» What you have to do:
Set down exactly the lines from the one containing "[Back to Discussion List] (20, 23)" to the final line of the records below, with every picture omitted.

== Dataset

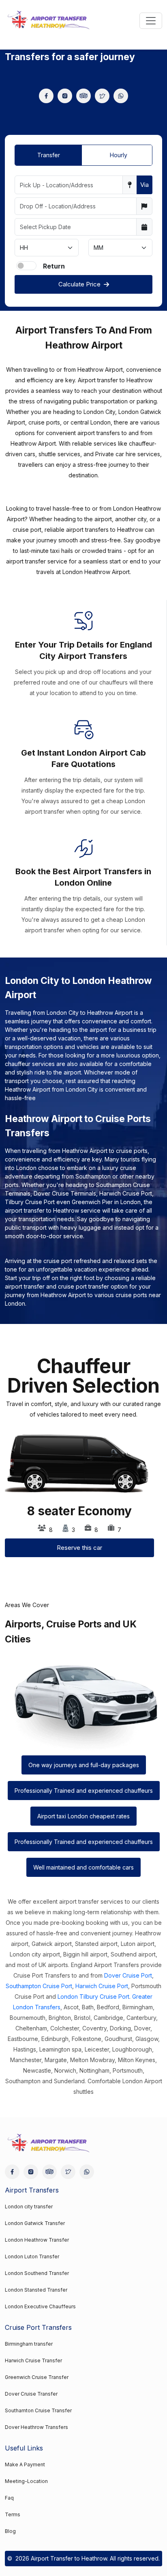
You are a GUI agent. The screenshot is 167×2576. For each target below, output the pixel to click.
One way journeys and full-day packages (83, 1764)
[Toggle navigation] (150, 21)
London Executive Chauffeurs (40, 2306)
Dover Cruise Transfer (31, 2394)
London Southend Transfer (37, 2273)
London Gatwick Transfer (35, 2223)
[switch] (26, 265)
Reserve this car (79, 1547)
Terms (12, 2514)
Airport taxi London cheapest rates (83, 1816)
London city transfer (29, 2206)
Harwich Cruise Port (101, 1985)
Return (54, 266)
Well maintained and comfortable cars (83, 1867)
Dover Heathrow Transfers (36, 2427)
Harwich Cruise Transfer (33, 2360)
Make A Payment (25, 2464)
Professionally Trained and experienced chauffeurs (84, 1790)
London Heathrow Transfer (37, 2240)
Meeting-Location (26, 2481)
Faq (9, 2498)
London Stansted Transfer (36, 2290)
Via (144, 184)
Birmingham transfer (29, 2344)
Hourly (118, 155)
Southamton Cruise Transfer (38, 2410)
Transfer (48, 155)
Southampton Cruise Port (39, 1985)
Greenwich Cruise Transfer (37, 2377)
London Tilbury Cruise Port (93, 1996)
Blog (10, 2531)
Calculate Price (79, 284)
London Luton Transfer (32, 2256)
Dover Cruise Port (128, 1975)
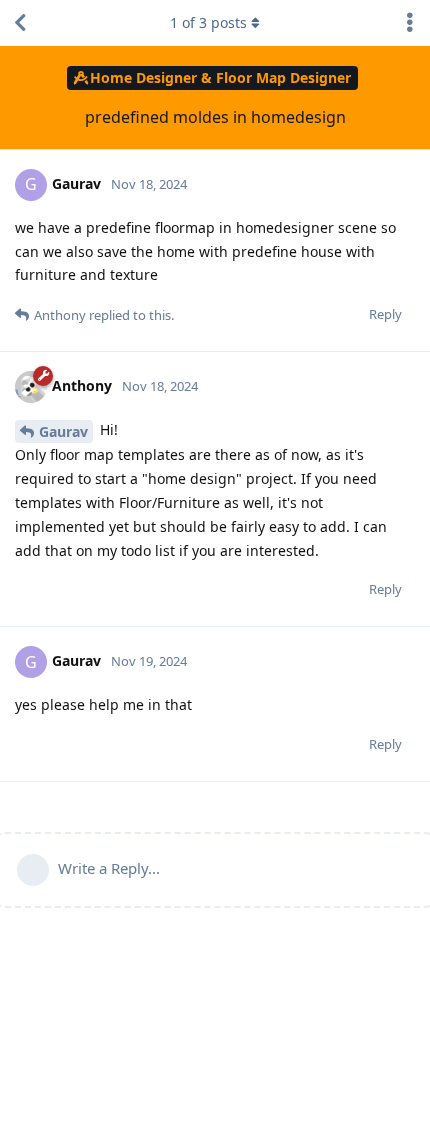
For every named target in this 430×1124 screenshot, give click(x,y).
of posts (208, 22)
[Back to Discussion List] (20, 23)
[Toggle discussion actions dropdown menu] (410, 23)
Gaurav (63, 431)
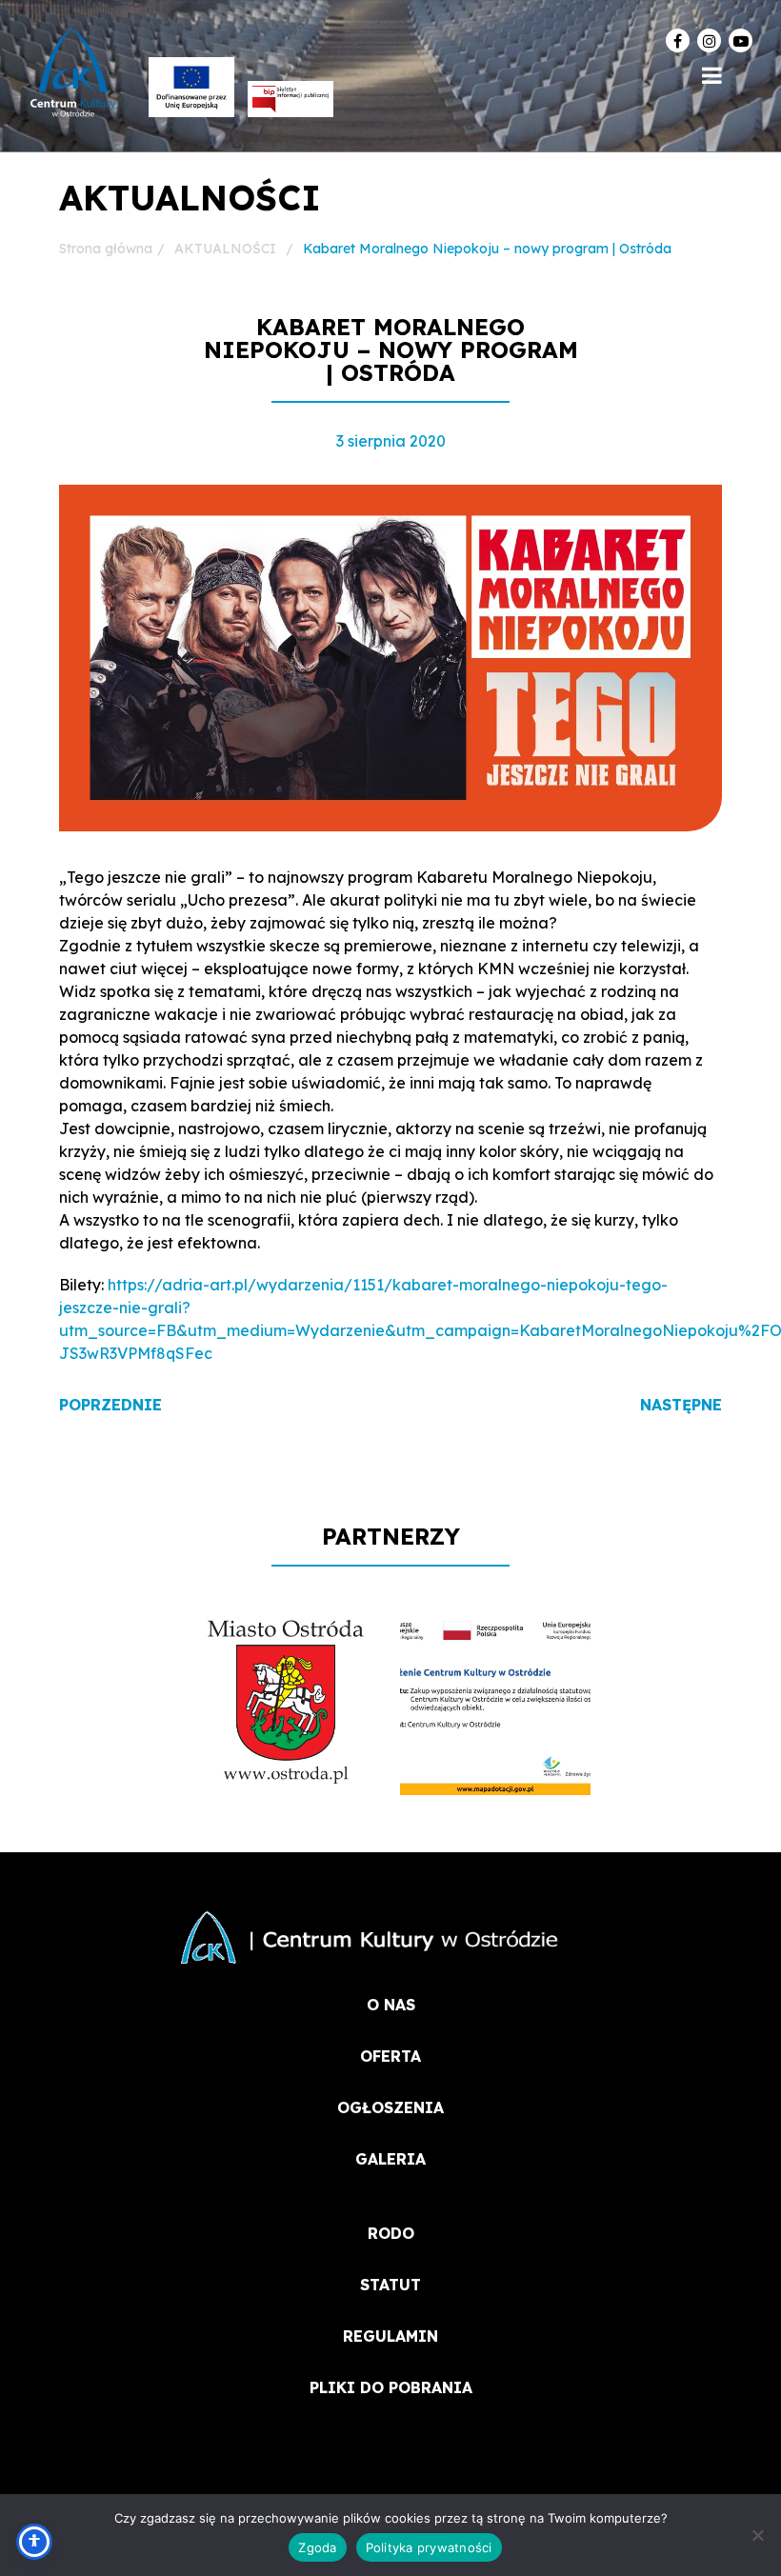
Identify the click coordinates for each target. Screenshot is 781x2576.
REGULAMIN (390, 2336)
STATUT (390, 2284)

====

» Task solution:
[Back to Discussion List] (20, 23)
[Toggle discussion actions dropdown menu] (410, 23)
Gaurav (63, 431)
Identify the click coordinates for each target. Screenshot is 781x2576.
REGULAMIN (390, 2336)
STATUT (390, 2284)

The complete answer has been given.